Directions for this task ▸ In the items below, take the part that opens with the line containing "has height=491, width=600." and closes with the line containing "tap(71, 261)". Give that part again with "Contacts" changed to "Calendar" and everything else left as it is.

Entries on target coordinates
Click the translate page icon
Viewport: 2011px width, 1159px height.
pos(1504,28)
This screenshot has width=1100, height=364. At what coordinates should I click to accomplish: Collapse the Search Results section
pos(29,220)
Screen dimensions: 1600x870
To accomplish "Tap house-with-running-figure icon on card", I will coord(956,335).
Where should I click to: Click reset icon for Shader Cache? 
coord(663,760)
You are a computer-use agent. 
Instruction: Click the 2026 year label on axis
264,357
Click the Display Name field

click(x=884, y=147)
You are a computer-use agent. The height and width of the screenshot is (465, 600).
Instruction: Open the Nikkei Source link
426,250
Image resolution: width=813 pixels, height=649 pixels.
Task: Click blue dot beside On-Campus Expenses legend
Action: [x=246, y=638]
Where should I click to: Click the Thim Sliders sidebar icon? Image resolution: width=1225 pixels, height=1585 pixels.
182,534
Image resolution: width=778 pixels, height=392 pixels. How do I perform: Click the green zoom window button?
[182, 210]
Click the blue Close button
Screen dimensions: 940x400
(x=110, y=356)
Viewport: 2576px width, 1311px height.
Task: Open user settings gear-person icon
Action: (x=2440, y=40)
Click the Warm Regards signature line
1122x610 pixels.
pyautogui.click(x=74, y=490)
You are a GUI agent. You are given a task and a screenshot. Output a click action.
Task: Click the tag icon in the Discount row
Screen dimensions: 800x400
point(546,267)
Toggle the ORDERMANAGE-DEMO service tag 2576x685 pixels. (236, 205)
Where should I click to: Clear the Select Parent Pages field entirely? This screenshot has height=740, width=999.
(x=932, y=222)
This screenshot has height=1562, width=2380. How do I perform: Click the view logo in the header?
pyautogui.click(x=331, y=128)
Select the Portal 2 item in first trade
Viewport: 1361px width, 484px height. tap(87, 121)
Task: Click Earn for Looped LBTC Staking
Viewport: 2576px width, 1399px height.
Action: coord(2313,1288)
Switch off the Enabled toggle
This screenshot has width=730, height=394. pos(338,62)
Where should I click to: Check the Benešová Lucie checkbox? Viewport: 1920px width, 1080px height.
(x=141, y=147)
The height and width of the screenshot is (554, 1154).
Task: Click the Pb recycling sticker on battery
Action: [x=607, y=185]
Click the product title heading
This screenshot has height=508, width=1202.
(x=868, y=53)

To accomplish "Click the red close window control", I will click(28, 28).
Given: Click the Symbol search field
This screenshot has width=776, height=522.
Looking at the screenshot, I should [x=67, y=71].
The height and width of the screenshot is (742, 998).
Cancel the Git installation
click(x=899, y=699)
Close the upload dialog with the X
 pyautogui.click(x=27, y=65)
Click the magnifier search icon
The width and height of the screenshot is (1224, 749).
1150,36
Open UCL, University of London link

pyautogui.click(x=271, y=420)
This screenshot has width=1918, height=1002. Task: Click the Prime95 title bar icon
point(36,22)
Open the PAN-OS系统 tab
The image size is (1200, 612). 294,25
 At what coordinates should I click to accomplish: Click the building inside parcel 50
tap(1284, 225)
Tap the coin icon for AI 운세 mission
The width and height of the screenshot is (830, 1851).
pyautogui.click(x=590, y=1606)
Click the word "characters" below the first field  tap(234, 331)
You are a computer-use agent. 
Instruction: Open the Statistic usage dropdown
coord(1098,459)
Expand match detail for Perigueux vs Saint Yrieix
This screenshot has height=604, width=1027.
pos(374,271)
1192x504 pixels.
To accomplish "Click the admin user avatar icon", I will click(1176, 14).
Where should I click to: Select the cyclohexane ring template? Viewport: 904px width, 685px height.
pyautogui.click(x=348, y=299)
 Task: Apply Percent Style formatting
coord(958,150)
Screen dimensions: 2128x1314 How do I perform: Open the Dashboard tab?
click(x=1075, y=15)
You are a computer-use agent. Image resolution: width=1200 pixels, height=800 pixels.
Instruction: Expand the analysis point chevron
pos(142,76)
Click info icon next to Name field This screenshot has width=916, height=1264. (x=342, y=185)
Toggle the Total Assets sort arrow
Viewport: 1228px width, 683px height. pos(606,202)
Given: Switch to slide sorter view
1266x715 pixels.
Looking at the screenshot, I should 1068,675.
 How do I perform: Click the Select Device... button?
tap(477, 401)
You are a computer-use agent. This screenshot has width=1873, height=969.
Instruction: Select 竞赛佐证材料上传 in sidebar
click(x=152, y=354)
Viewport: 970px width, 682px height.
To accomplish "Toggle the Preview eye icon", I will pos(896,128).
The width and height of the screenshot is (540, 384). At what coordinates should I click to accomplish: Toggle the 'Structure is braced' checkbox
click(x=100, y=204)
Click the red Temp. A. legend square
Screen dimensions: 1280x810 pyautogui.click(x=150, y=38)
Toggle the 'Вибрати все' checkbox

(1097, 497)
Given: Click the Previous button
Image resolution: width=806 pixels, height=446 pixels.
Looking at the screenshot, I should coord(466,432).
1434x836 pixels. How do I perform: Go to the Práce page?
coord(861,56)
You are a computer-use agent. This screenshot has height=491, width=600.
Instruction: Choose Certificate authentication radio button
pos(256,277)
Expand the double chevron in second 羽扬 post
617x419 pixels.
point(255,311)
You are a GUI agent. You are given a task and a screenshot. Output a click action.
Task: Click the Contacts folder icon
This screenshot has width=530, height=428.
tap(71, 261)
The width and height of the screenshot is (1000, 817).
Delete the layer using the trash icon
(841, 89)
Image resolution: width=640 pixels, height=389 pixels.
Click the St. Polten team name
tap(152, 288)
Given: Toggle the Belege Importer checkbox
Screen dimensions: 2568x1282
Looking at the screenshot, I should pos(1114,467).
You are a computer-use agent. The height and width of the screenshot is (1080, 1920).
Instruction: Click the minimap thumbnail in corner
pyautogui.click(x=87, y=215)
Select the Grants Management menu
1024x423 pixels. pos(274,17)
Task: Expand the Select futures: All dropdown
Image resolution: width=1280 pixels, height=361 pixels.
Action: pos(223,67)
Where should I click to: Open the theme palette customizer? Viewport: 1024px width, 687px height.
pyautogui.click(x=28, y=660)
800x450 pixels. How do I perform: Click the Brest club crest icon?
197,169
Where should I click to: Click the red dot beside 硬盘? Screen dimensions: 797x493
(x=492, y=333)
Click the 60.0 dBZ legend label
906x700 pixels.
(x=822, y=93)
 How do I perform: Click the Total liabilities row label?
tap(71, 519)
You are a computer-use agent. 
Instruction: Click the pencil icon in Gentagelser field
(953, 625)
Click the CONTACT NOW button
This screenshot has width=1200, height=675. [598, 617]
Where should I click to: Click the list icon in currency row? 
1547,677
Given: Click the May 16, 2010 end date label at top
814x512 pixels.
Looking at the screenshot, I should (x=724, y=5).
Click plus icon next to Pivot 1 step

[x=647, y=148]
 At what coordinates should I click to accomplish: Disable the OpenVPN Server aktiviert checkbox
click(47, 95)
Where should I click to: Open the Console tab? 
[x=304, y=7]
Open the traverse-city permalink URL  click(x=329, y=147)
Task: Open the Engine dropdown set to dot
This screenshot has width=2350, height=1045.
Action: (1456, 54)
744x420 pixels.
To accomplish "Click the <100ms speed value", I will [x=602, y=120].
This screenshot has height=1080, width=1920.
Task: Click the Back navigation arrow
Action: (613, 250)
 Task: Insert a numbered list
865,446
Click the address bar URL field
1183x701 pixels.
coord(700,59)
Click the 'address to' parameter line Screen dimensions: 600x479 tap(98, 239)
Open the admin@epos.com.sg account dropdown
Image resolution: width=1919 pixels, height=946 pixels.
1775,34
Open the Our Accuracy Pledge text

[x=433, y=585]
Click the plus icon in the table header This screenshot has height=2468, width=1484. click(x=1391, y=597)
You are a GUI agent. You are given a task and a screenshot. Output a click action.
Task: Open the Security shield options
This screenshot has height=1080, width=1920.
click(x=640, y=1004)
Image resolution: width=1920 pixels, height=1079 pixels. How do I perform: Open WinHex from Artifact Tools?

Exercise answer ▸
You are a computer-use agent. This screenshot has height=491, width=600.
Instruction: Choose Certificate authentication radio button
pos(256,277)
Expand the double chevron in second 羽扬 post
617x419 pixels.
point(255,311)
You are a GUI agent. You are given a task and a screenshot. Output a click action.
Task: Click the Calendar folder icon
This screenshot has width=530, height=428.
tap(71, 261)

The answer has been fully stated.